這時一名中年婦女走了進來,“琪琪格這是你要的衣服。”
琪琪格轉頭看去,慈祥的中年婦女臉上帶著和善的微笑,“吉瑪嬸孃”這婦女是赤列的妻子,赤列不放心,害怕琪琪格做出什麼有辱名節的事情,所以才讓妻子進來看看。
“這就是你帶回來的那個男人?”
琪琪格一頓,“嬸孃不是你想的那般”
“呵呵,女大不中留,你心裡的那點事都寫在臉上了。”吉瑪將衣服放在氈墊上,靠近瞧了瞧了林海,“這年輕人長的真俊,我說怎麼會讓我們的琪琪格如此著急。”
“嬸孃”琪琪格雙頰泛紅,撒嬌道。
“那我出去了”吉瑪看到面如死灰的林海,搖了搖頭,心道“這年輕人不知還能不能活下去,苦了我們琪琪格了。”

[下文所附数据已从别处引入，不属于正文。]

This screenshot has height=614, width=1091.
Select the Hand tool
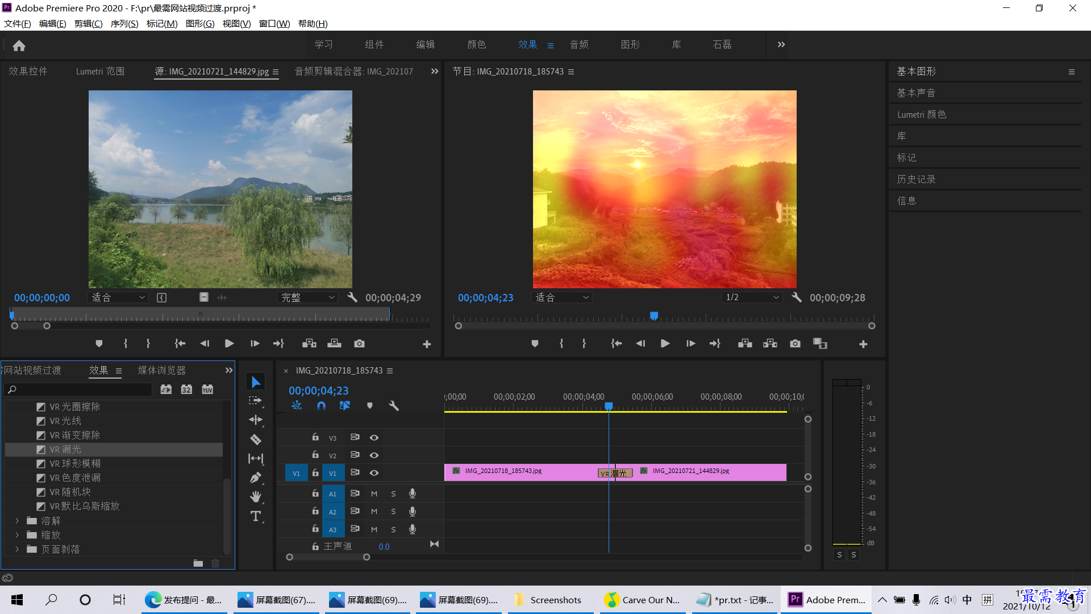coord(256,497)
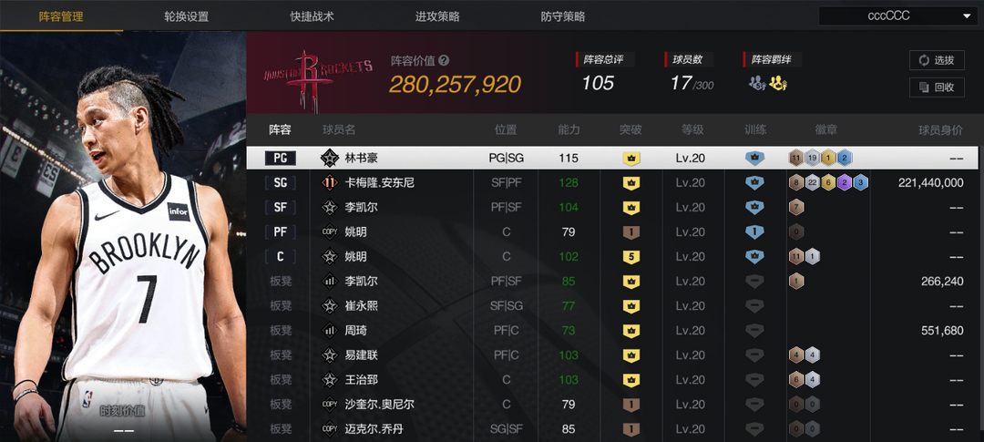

吉瑪走後,琪琪格將林海身上的赤瞳魔鱗甲緩緩脫了下來。當她雙手觸及到軟甲時,才知道這甲透著清涼,入手及滑。林海健美的體魄散發著年輕氣息,肌肉稜角分明,與那張書生臉形成極大的反差。琪琪格用熱水為林海擦拭著上身,但心裡卻火燒火燎,第一次主動的接觸一個男人,讓情竇初開的琪琪格有些不自在。
擦拭了上身,琪琪格有些為難了,猶豫再三她將心一橫,“呆子,你以後要對我不好,我死給你看。”說罷,琪琪格飛快的將林海的下身擦拭完,此時她的臉紅的如同熟透的蘋果,整個人微微的顫抖著,異常緊張,生怕有人此時闖入氈房。
大約一炷香後,琪琪格將準備好的乾淨衣服給林海穿上,然後將酒均勻的塗在林海胸前,雙臂。隨著酒慢慢揮發,林海的體溫有所下降。看到有了效果,琪琪格欣慰的笑了笑,確不知道吉瑪一直氈房外注視著她。
“哎,琪琪格怎麼就選了一個半死不活的男人。在草原有多少勇士心中,琪琪格如同雪山上純潔美麗的雪蓮花。”吉瑪搖了搖頭獨自返回。將著一切告訴了赤列。赤列火冒三丈,恨不得此時就將琪琪格送回藥葛氏。確被心思縝密的吉瑪攔住。
“你哪裡懂得女兒心,咱們不能莽撞,而是需要跟琪琪格好好談談,畢竟我們跟她好說,讓她去見她爹爹,只會更糟。”
赤列跌坐在氈墊上,嘆了口氣,“哎好吧。我聽你的。”
琪琪格還在忙活著,陰骨真人酒足飯飽後回到氈房,看到林海臉上的表情平穩了許多,淡淡的說道,“還是丫頭細心。”
琪琪格紅著臉低著頭,繼續給林海抹著酒。陰骨真人坐到林海身邊檢視著他的情況,“恩,情況還不錯,雖然識海依然一片混亂,但高燒沒有讓他臟腑的傷勢惡化。”
這時,有人走進了氈房,“琪琪格,族長叫你去他那裡。”
琪琪格點了下頭,看看了陰骨真人,陰骨真人擺了擺手,“去吧,這裡有我。”
琪琪格走進赤列的氈帳,見赤列身子微微晃動了下,像是強壓著火氣。
吉瑪衝著琪琪格招了招手,“琪琪格,來坐嬸孃這裡。”
琪琪格看著赤列面無表情,知道鐵定要被這個從小是十分疼愛她的叔叔教訓,低著頭走到吉瑪身邊坐下。